Stress ist aber auch eine Frage der persönlichen Einstellung: "Ich kann versuchen zu klären, was stresst mich am Arbeitsplatz, was kann ich ändern?", sagt Kleinschmidt. Mancher Arbeitnehmer macht sich selber Stress, weil er sich unrealistische Karriereziele setzt.
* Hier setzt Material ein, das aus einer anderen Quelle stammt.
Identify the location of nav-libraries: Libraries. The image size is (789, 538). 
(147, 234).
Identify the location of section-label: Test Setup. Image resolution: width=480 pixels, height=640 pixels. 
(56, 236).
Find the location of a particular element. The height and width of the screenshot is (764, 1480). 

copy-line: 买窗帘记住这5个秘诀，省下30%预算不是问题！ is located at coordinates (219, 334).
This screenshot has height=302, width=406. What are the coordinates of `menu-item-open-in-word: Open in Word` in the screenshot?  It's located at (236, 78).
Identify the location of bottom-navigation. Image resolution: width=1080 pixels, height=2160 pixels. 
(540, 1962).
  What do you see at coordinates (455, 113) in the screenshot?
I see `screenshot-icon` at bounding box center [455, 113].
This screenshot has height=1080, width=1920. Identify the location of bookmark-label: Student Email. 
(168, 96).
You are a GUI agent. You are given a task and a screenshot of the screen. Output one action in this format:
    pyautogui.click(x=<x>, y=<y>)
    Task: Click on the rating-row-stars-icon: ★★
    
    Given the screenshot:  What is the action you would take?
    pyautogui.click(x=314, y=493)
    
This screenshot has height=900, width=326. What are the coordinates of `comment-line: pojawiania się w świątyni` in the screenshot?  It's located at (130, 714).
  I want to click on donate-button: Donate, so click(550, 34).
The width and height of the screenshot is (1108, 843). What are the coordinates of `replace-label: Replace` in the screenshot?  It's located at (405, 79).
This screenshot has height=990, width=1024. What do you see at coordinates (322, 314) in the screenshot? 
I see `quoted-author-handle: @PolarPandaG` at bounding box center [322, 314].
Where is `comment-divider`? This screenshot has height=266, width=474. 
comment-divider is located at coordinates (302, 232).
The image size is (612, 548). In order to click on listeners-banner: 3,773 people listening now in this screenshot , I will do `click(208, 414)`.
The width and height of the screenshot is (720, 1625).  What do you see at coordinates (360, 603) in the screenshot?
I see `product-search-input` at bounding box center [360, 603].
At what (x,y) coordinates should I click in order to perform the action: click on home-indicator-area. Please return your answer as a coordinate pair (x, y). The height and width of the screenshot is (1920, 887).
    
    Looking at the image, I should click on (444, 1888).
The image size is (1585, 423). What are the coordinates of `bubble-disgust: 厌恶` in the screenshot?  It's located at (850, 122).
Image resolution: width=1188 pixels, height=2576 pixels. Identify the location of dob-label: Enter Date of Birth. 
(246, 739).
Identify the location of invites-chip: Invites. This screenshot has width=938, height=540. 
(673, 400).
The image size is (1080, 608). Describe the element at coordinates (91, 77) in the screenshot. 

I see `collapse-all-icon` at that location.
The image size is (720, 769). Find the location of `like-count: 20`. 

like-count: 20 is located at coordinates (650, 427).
Andere muten sich ein unnötiges Arbeitspensum zu.
"Wer die Möglichkeit hat, kann sich den Arbeitgeber auch unter dem Gesichtspunkt aussuchen, wie die Arbeitsbedingungen dort sind", rät Kleinschmidt. "Wenn man jemanden kennt, der in dem Unternehmen arbeitet, für das man sich bewirbt, kann man gezielt nach dem Umgang mit Stress und der Atmosphäre unter den Kollegen fragen."
Die Arbeitnehmer allein sind allerdings machtlos, wenn es um Unternehmenskultur und Führungsstil geht, die für Stress mitverantwortlich sein können. Experte Weber sieht die Gefahr, dass Stress zunehmend nur noch als Problem jedes Einzelnen gesehen wird: "Natürlich kann jeder überlegen, was er zum Beispiel an seinem Zeitmanagement verbessern kann."
Andere Faktoren wie die betriebliche Gesundheitsförderung dürften jedoch nicht vernachlässigt werden. Auch Fragen der Arbeitsorganisation spielen bei der Stressentstehung eine Rolle. "Die Arbeitszeit kann nicht beliebig ausgeweitet werden, ohne dass das Folgen hat." Aber auch wie Pausen genutzt oder Ruheräume gestaltet werden, spiele durchaus eine Rolle.
Entscheidend für die Arbeitsatmosphäre ist nicht zuletzt der Chef: "Führungsverhalten ist ein wichtiger Faktor", sagt Weber. Wer ständig Druck ausübt und Angst verbreitet, macht damit auch Stress. "Wobei gerade das mittlere Management selbst extremen Belastungen ausgesetzt ist", betont der Mediziner - "dem Druck von oben und dem Erwartungsdruck der Belegschaft von unten." Gerade für Führungskräfte gilt deshalb, dass Arbeit richtig Spaß machen kann, aber auch richtig krank.